Phallus-Fascinus Authentic Roman Bronze 18 kt Gold Pendant
- • Handmade 100% Made in Italy
• Authentic Bronze Roman Coin 1st-3rd cent. AD
• Band material: 18 Kt Gold
This pendant was made with authentic Roman bronze from the 1st-3rd century AD.
In ancient Roman religion and magic, the fascinus or fascinum was the embodiment of the divine phallus. The word can refer to phallus effigies and amulets, and to the spells used to invoke his divine protection. Pliny calls it a medicus invidiae, a "doctor" or remedy for envy (invidia, a "looking upon"), or the evil eye.
The English word "fascinate" ultimately derives from Latin fascinum and the related verb fascinare, "to use the power of the fascinus", that is, "to practice magic" and hence "to enchant, bewitch". Catullus uses the verb at the end of Carme 7, a hendecasyllabic poem.
Phallic charms, were ubiquitous in Roman culture, appearing as objects of jewelry such as pendants and finger rings, relief carvings, lamps, and wind chimes (tintinnabula). Fascinus was thought particularly to ward off evil from children, mainly boys, and from conquering generals. The protective function of the phallus is usually related to the virile and regenerative powers of an erect phallus.

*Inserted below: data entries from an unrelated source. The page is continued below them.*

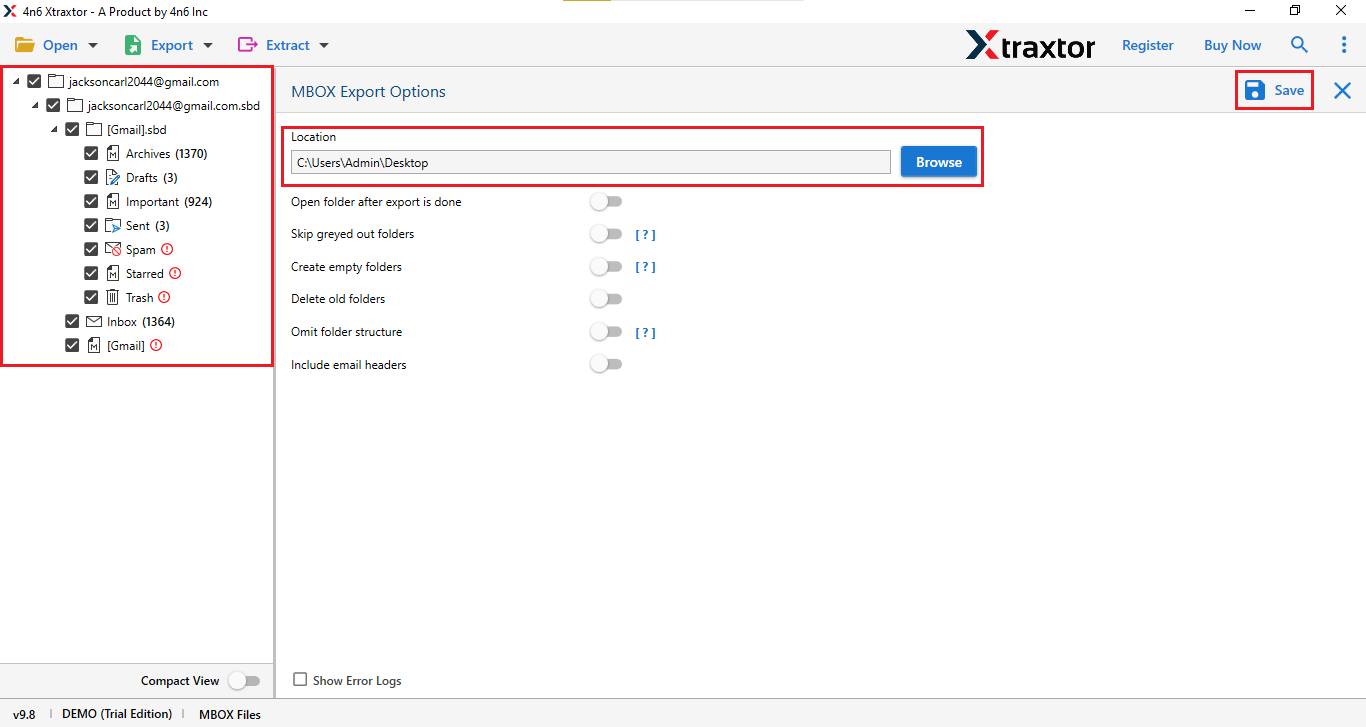Collapse the [Gmail].sbd folder node
This screenshot has width=1366, height=727.
point(54,129)
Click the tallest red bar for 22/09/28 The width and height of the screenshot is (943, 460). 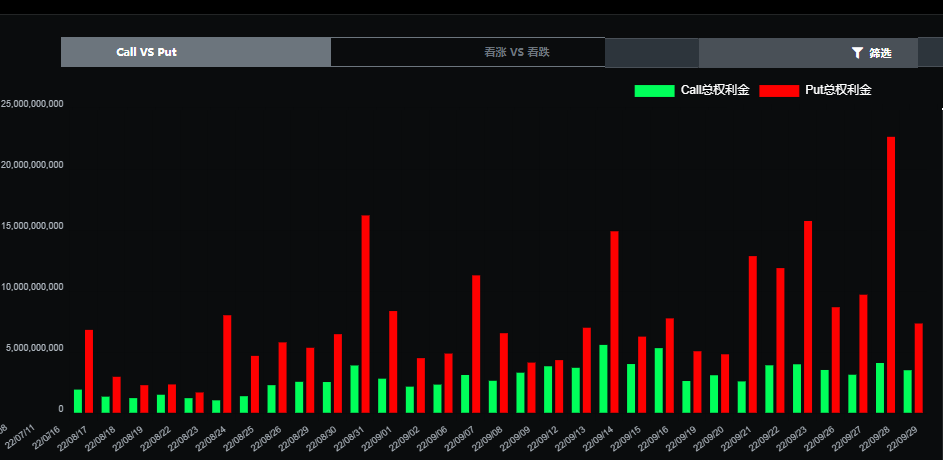click(x=891, y=275)
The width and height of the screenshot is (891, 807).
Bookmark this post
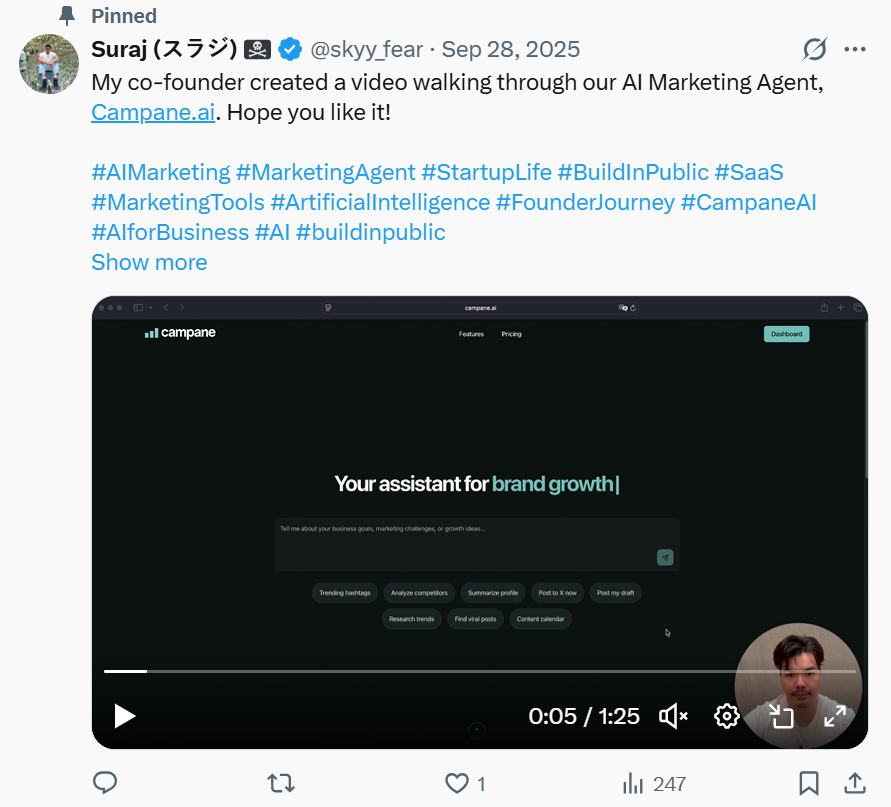click(809, 783)
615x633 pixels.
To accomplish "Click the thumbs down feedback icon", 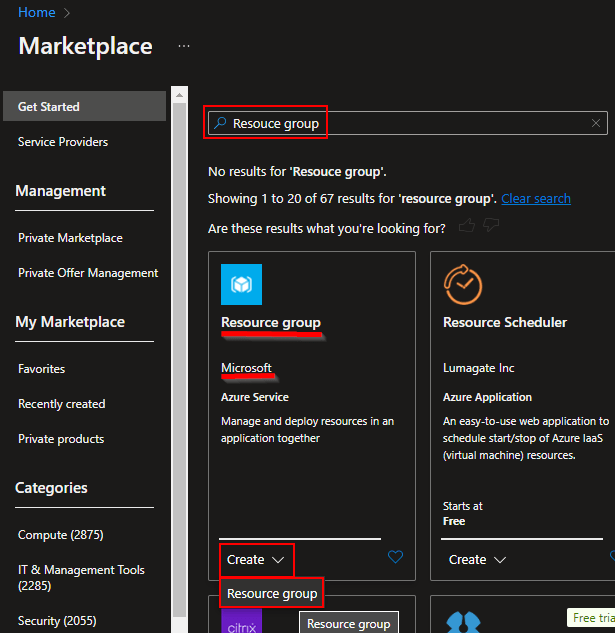I will point(491,227).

Varro notes the custom of hanging a phallic charm on a baby's neck, and examples have been found of phallus-bearing rings too small to be worn except by children. A 2017 experimental archaeology project suggested that some types of the phallic pendant were designed to remain pointing outwards, in the direction of travel of the wearer, to face any potential danger or bad luck and nullify it before it could affect the wearer.